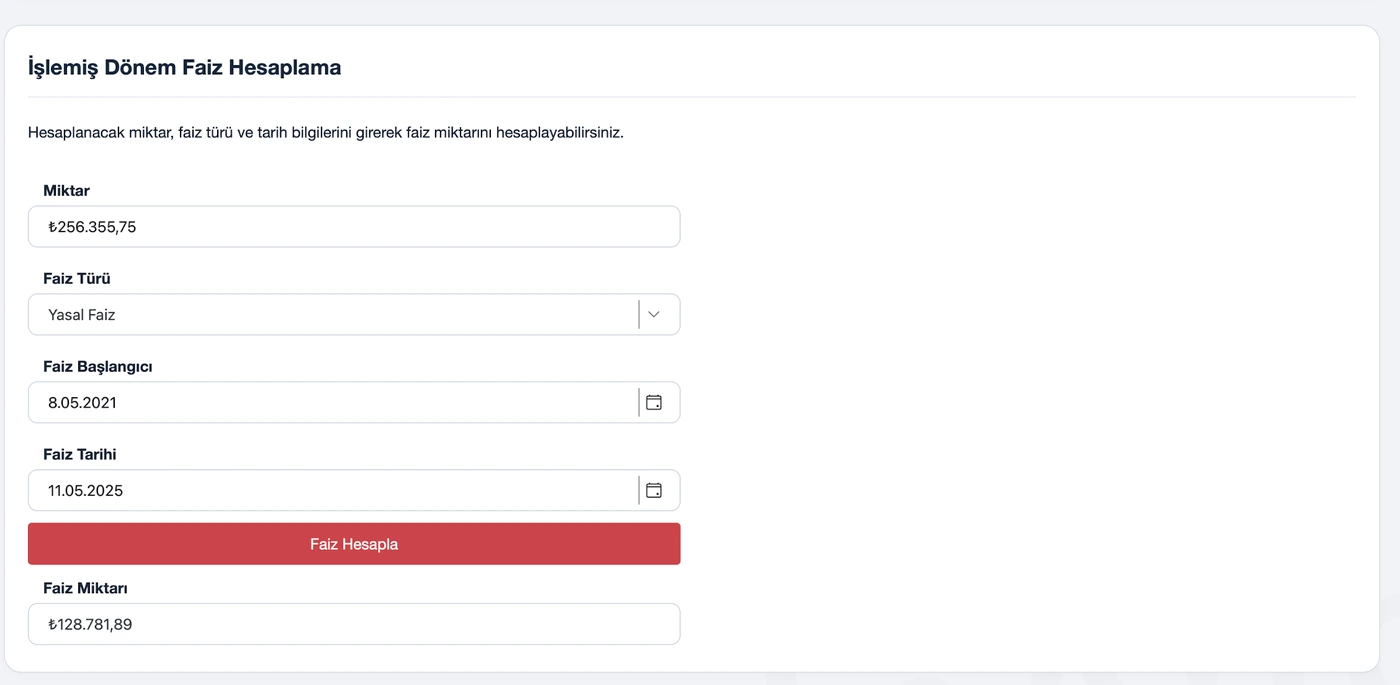
Task: Open the Faiz Tarihi calendar picker icon
Action: (x=654, y=490)
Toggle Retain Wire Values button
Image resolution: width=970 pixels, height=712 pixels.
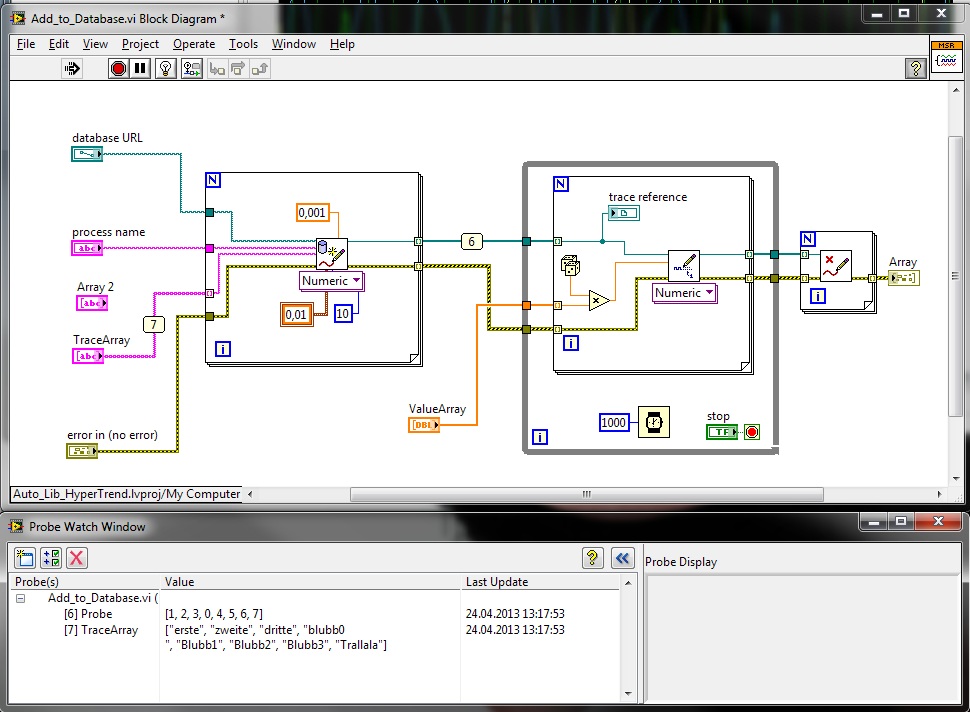(x=191, y=69)
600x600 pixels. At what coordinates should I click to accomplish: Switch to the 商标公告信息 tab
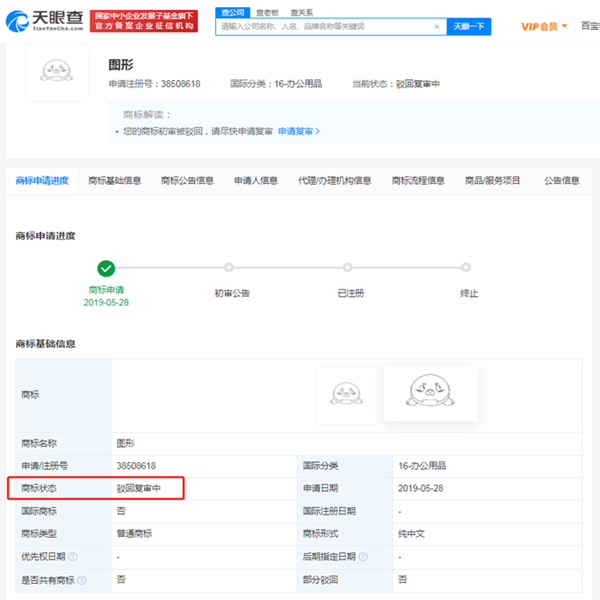(187, 181)
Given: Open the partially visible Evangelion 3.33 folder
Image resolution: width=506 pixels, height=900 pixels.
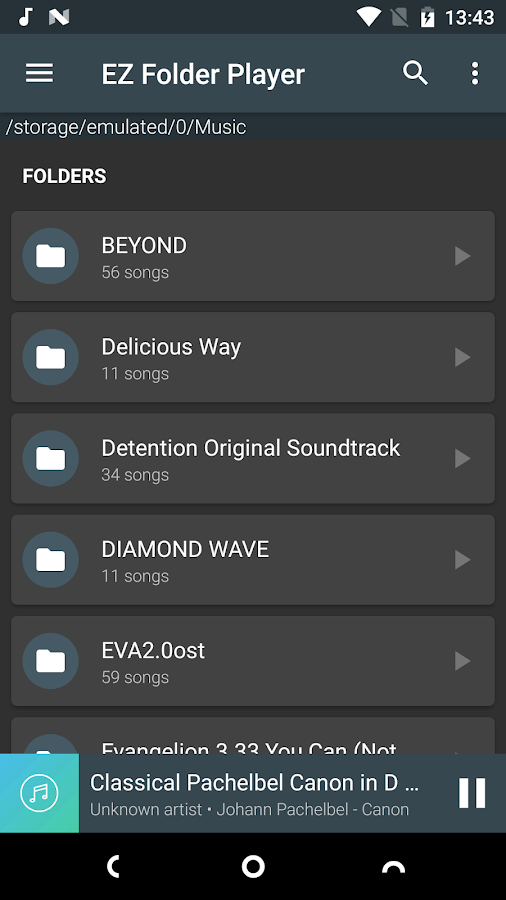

..............................

Beginning at the line that contains "600x600 pixels. At", transcribe it and every later line through the last line of the data above, exactly, and drop the pictures.

The answer »
600x600 pixels. At what coordinates should I click to accomplish: Switch to the 商标公告信息 tab
(187, 181)
Given: Open the partially visible Evangelion 3.33 folder
Image resolution: width=506 pixels, height=900 pixels.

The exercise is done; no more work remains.